Du Plessis expresó su preocupación por la naturaleza del ataque y la dificultad de acceso a Irán para llevar a cabo una investigación más exhaustiva. «En esta etapa, es imposible hacer más que considerar lo ocurrido desde lejos, porque no tenemos acceso a Irán. Hemos solicitado ese acceso y seguiremos buscándolo», afirmó. La Misión también recordó que un ataque israelí contra la prisión de Evin en junio de 2025 se consideró un crimen de guerra por impactar infraestructura civil. Además, la falta de acceso a internet complica la verificación de las denuncias sobre el terreno.
Por otro lado, la Organización Mundial de la Salud ha reportado que los ataques en Irán han causado más de 1.300 muertos, entre ellos aproximadamente 200 niños, y han dejado a 9.000 heridos. Cuatro de los 29 sitios designados como Patrimonio de la Humanidad por la UNESCO en el país han sufrido daños.
En Cisjordania, la Oficina de Derechos Humanos de la ONU ha documentado el desplazamiento de más de 36.000 palestinos debido a la violencia de los colonos, que actúan «con total impunidad» en algunas áreas. Ajith Sunghay, jefe de la oficina, alertó sobre el aumento de ataques, destacando que desde finales de febrero, los colonos israelíes han matado a siete palestinos en el año actual, con un incremento significativo en comparación con 2025. Las agresiones han llevado al desplazamiento forzado de comunidades enteras, y el informe sugiere que estas acciones podrían constituir crímenes de guerra y de lesa humanidad.
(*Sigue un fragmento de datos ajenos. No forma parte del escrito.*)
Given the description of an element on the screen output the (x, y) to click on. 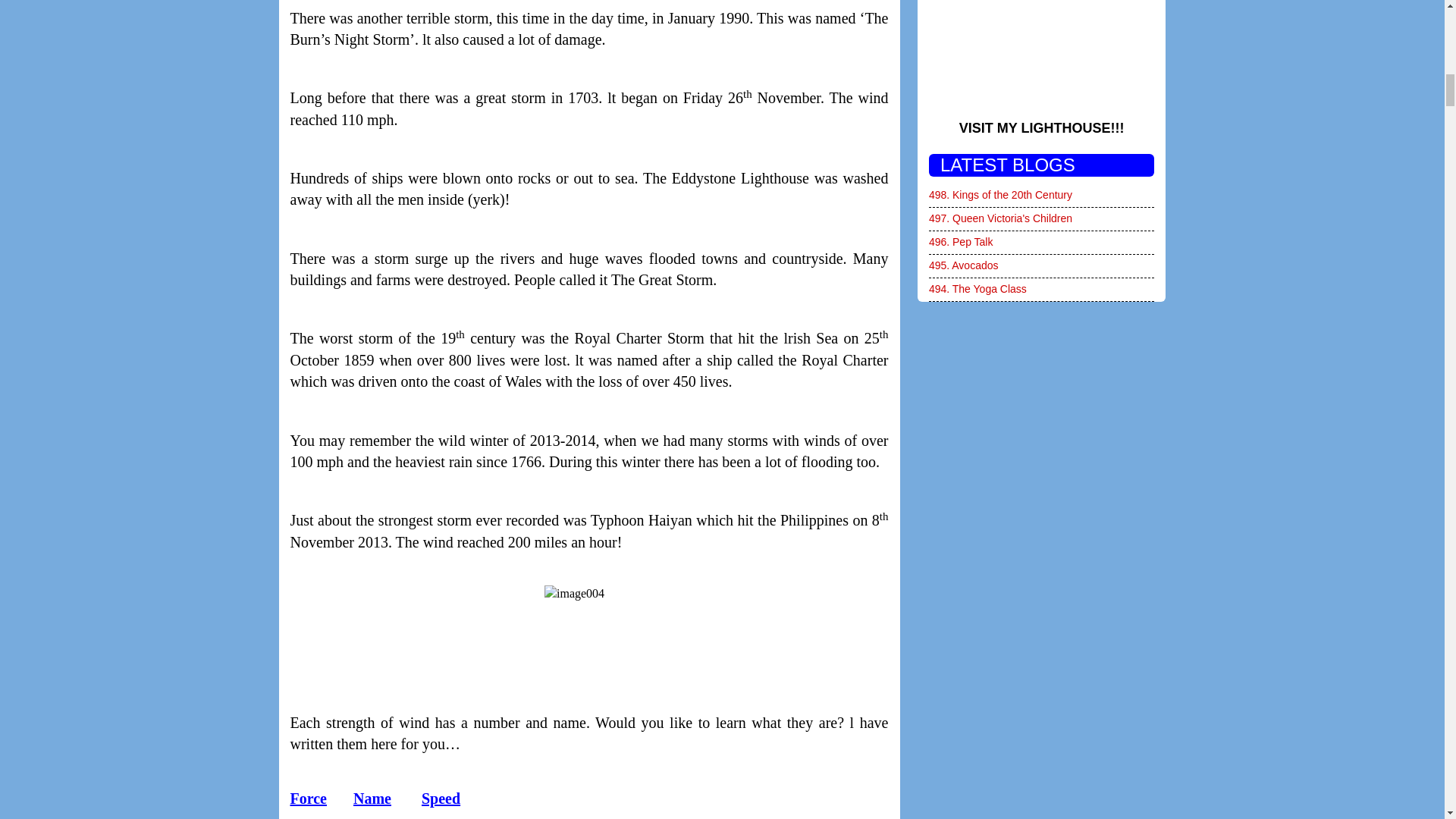
494. The Yoga Class (977, 288)
495. Avocados (963, 265)
498. Kings of the 20th Century (999, 194)
497. Queen Victoria's Children (999, 218)
496. Pep Talk (960, 241)
Given the description of an element on the screen output the (x, y) to click on. 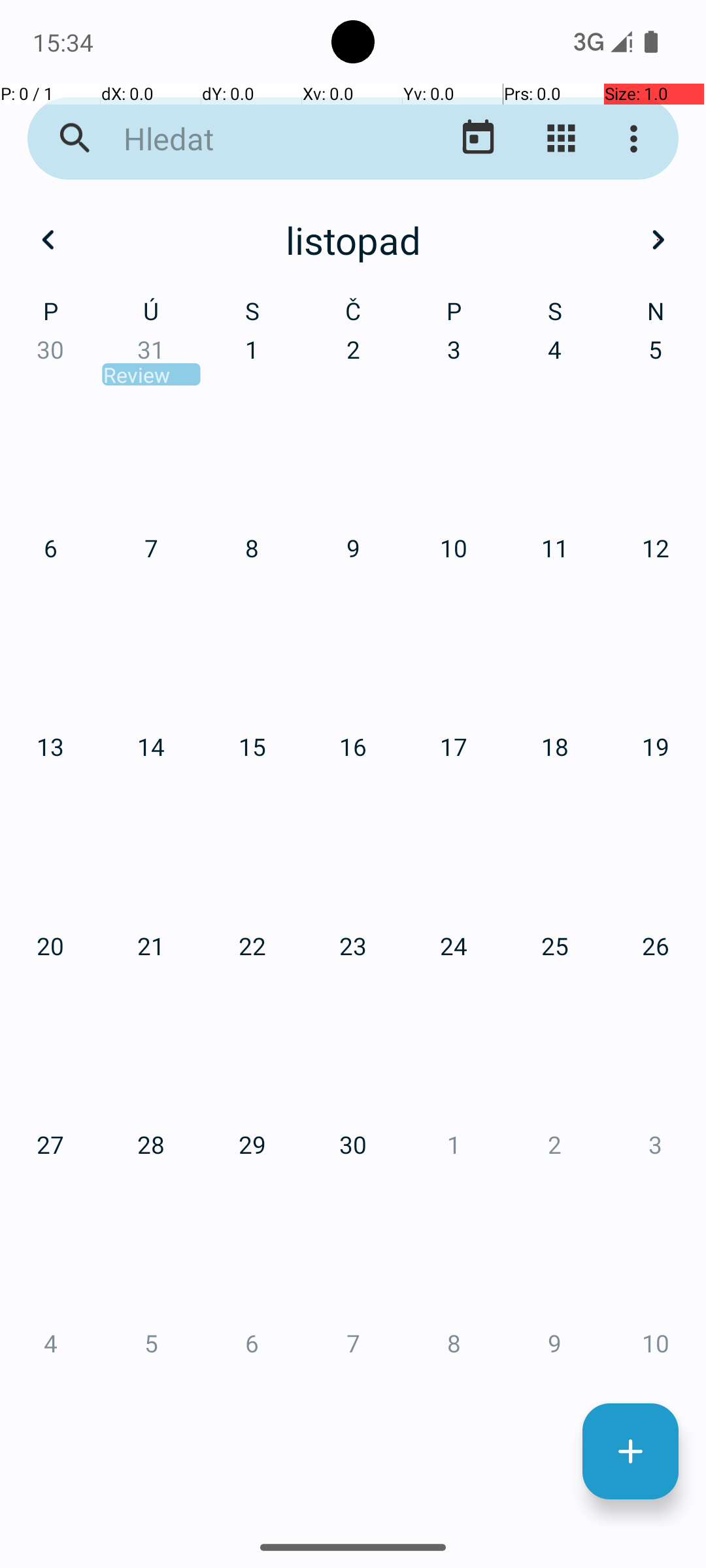
Hledat Element type: android.widget.EditText (252, 138)
Přejít na dnešní datum Element type: android.widget.Button (477, 138)
Změnit zobrazení Element type: android.widget.Button (560, 138)
Další možnosti Element type: android.widget.ImageView (636, 138)
Nová událost Element type: android.widget.ImageButton (630, 1451)
listopad Element type: android.widget.TextView (352, 239)
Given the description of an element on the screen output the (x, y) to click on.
Mientras tanto, en Afganistán, un ataque en un centro de rehabilitación de drogas en Kabul ha resultado en una masacre que ha cobrado la vida de más de 400 personas, así como al menos 250 heridos. Testigos describieron una escena devastadora, con cientos de familiares desesperados por encontrar a sus seres queridos. Thameen Al-Kheetan, de la Oficina de Derechos Humanos, ha exigido una investigación independiente sobre el ataque. Desde la intensificación de las hostilidades entre Afganistán y Pakistán a finales de febrero, también han muerto o resultado heridas 289 civiles afganos, incluyendo a 104 niños y 59 mujeres, lo que ha llevado al cierre de escuelas y al desplazamiento de decenas de miles de personas. En este contexto, el Alto Comisionado para los Derechos Humanos ha reiterado su llamado a proteger a los civiles y facilitar la ayuda humanitaria.